Patten v. Tallman

27 Me. 17
CourtSupreme Judicial Court of Maine
DecidedMay 15, 1847
StatusPublished
Cited by6 cases

This text of 27 Me. 17 (Patten v. Tallman) is published on Counsel Stack Legal Research, covering Supreme Judicial Court of Maine primary law. Counsel Stack provides free access to over 12 million legal documents including statutes, case law, regulations, and constitutions.

Bluebook
Patten v. Tallman, 27 Me. 17 (Me. 1847).

Opinion

The opinion of the Court was drawn up by

Siiepley J.

—The demandants have commenced this action in right of the wife to recover one undivided seventh part of the Gardiner neck farm in the town of Woolwich, owned by the late Peleg Tallman at the time of his decease. The wife of the demandant, being a daughter of the deceased, claims title as one of his heirs at law. The tenant presents a title by devise, made in the last will of his deceased father, to a trustee, for his benefit during his natural life. To prove such title he offered that will, as duly proved and allowed in the probate court for the county of Lincoln. Its admission as evidence was objected to on the ground, that it had not been legally executed, or legally proved and allowed. The facts, upon which these objections rest, were admitted, to wit, that Nathaniel Groton, one of the three attesting witnesses to the will, was at the time of its attestation, and at the time of its approval and allowance, judge of probate for that county.

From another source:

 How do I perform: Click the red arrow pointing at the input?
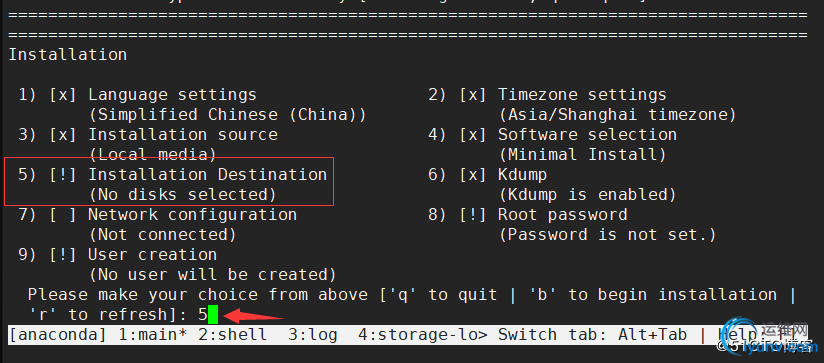(x=254, y=317)
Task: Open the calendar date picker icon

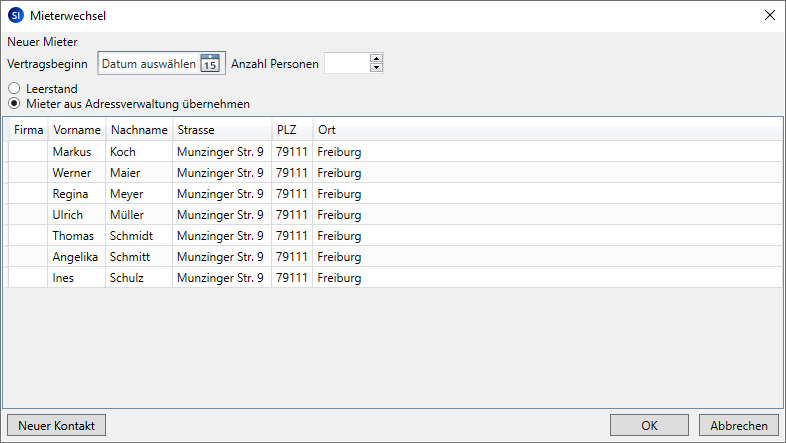Action: tap(209, 64)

The question thus presented is not a new one. It has been twice decided in the State of Connecticut, in the cases of McLean et ux. v. Barnard, 1 Root, 462, and Ford’s case, [25]*252 Root, 232. Those cases were presented on appeals from the probate court, and the wills were approved, but the reasons were not stated.

The question is differently presented here in an action at law, in which it is contended, that the will is wholly inoperative. It may be so treated, if the judge of probate, who approved and allowed it, had not jurisdiction of it.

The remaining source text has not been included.